Without any pictures, print the lines below from the one that has "Task: Open the API Explorer dropdown menu" through the one that has "You are a computer-use agent. 283x245 pixels.", exactly and nothing else.
[Records supplied — start]
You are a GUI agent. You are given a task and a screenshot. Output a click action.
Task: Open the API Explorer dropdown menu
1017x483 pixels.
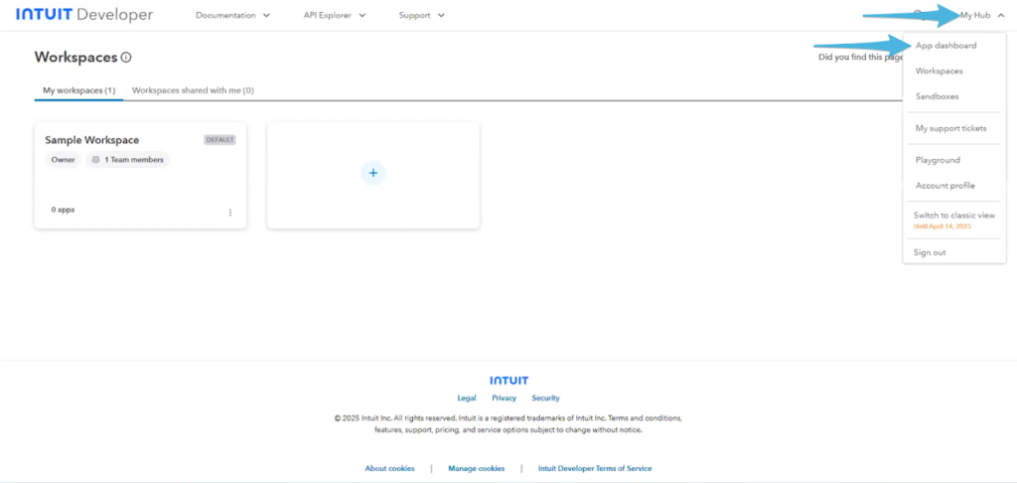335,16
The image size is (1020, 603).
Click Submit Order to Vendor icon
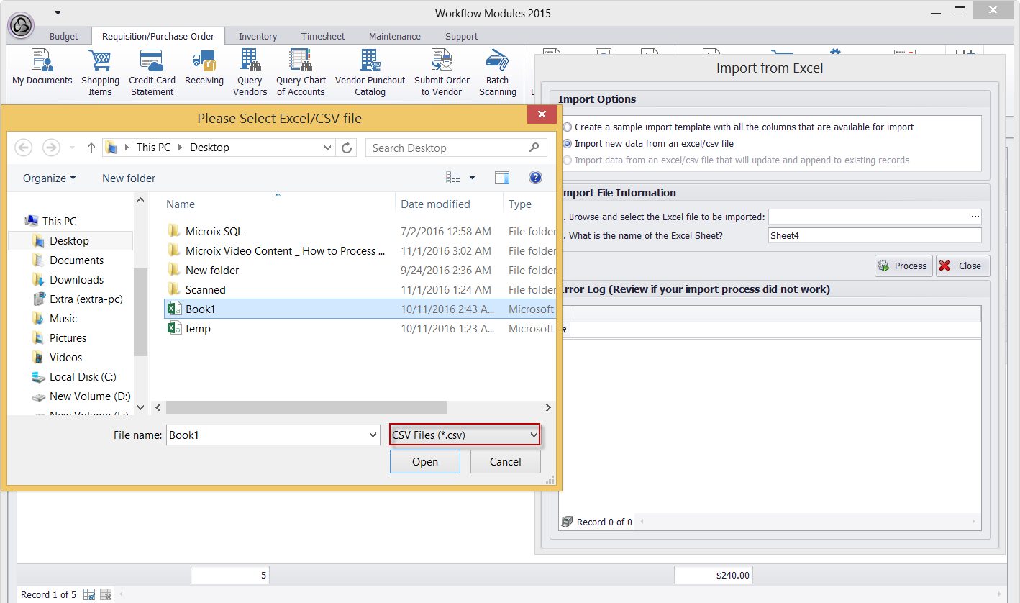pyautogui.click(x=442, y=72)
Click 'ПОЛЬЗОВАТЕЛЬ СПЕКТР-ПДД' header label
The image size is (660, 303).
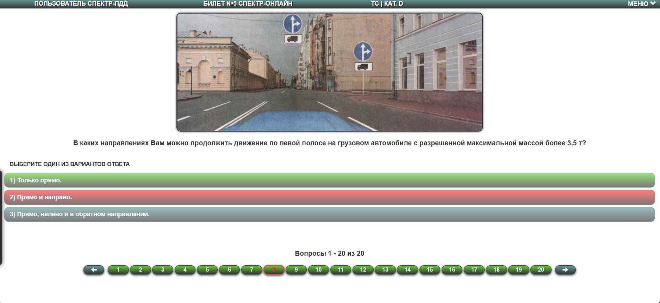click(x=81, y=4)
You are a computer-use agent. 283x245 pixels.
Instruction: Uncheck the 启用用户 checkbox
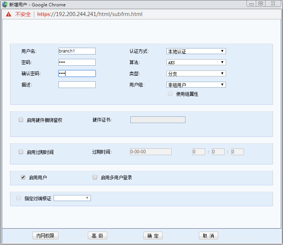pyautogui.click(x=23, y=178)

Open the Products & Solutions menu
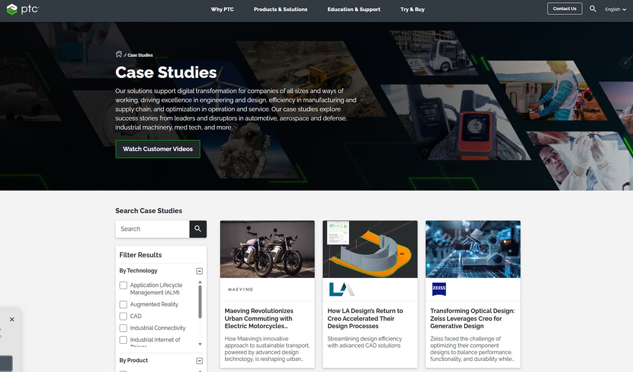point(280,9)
[Records supplied — finish]
[Records supplied — start]
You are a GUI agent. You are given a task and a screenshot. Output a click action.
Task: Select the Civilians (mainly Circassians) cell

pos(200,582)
[Records supplied — finish]
[Records supplied — start]
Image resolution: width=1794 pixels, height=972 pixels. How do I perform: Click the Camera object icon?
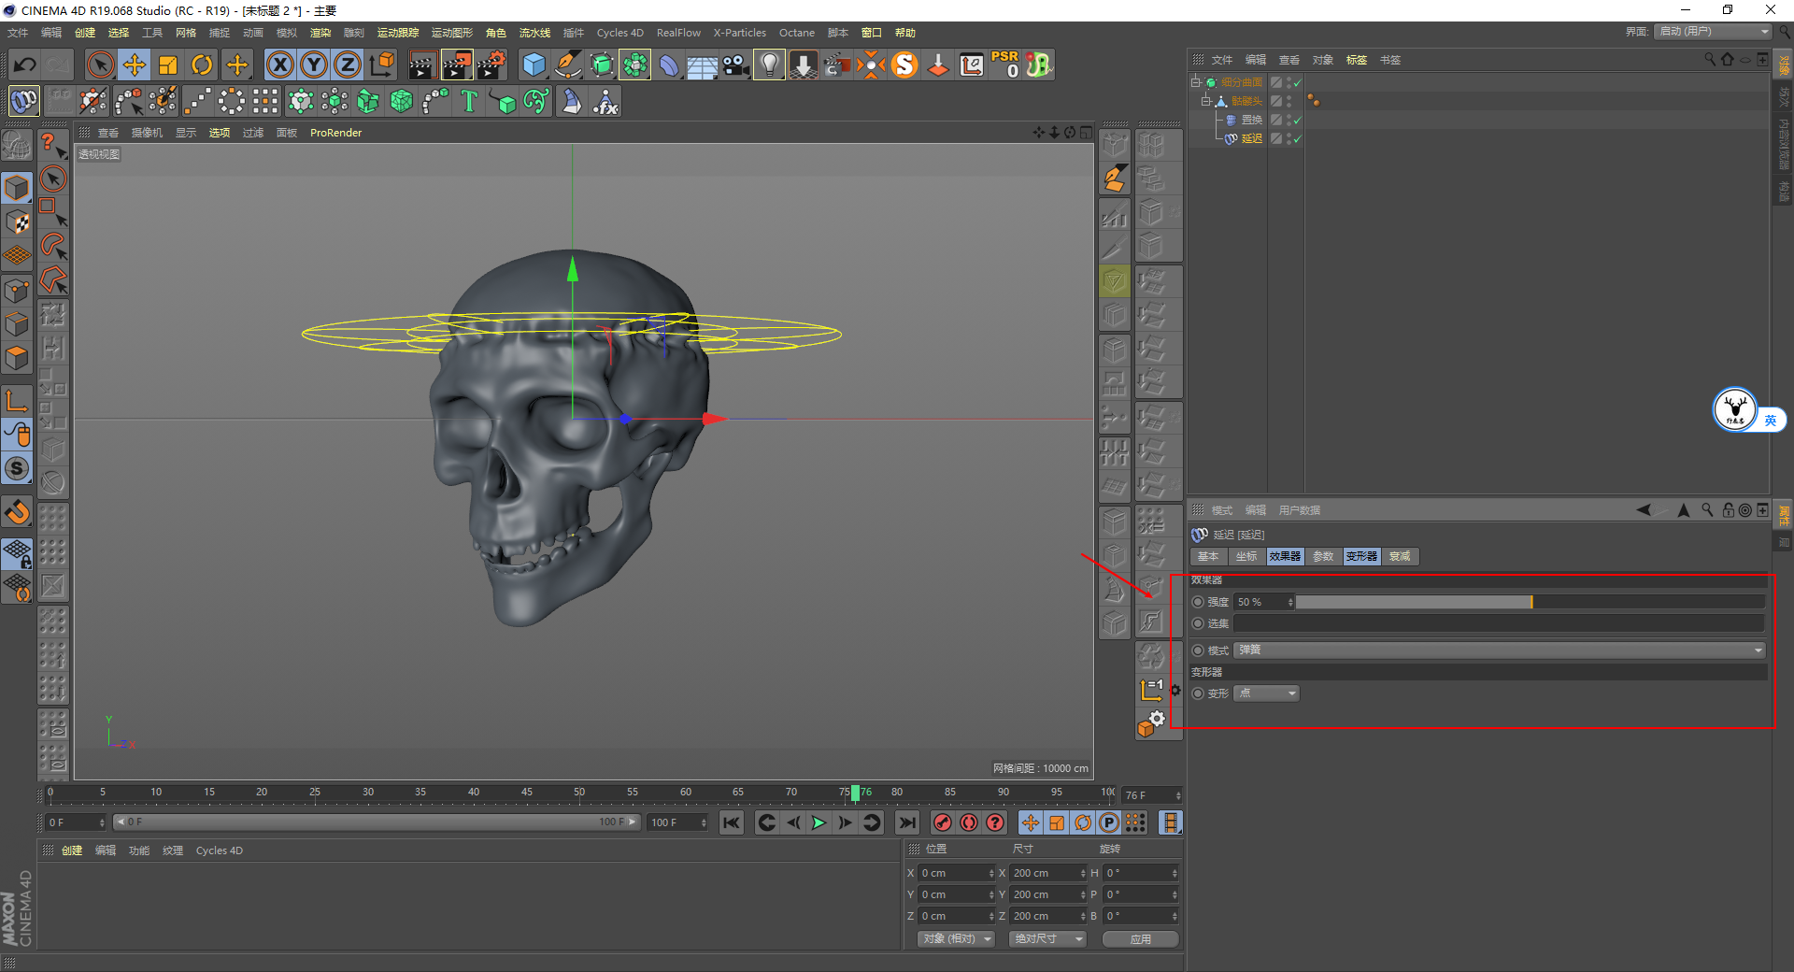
[Records supplied — finish]
## Answer
Task: Open the API Explorer dropdown menu
1017x483 pixels.
335,16
The image size is (1020, 603).
Click Submit Order to Vendor icon
pyautogui.click(x=442, y=72)
Click 'ПОЛЬЗОВАТЕЛЬ СПЕКТР-ПДД' header label
The image size is (660, 303).
click(x=81, y=4)
You are a computer-use agent. 283x245 pixels.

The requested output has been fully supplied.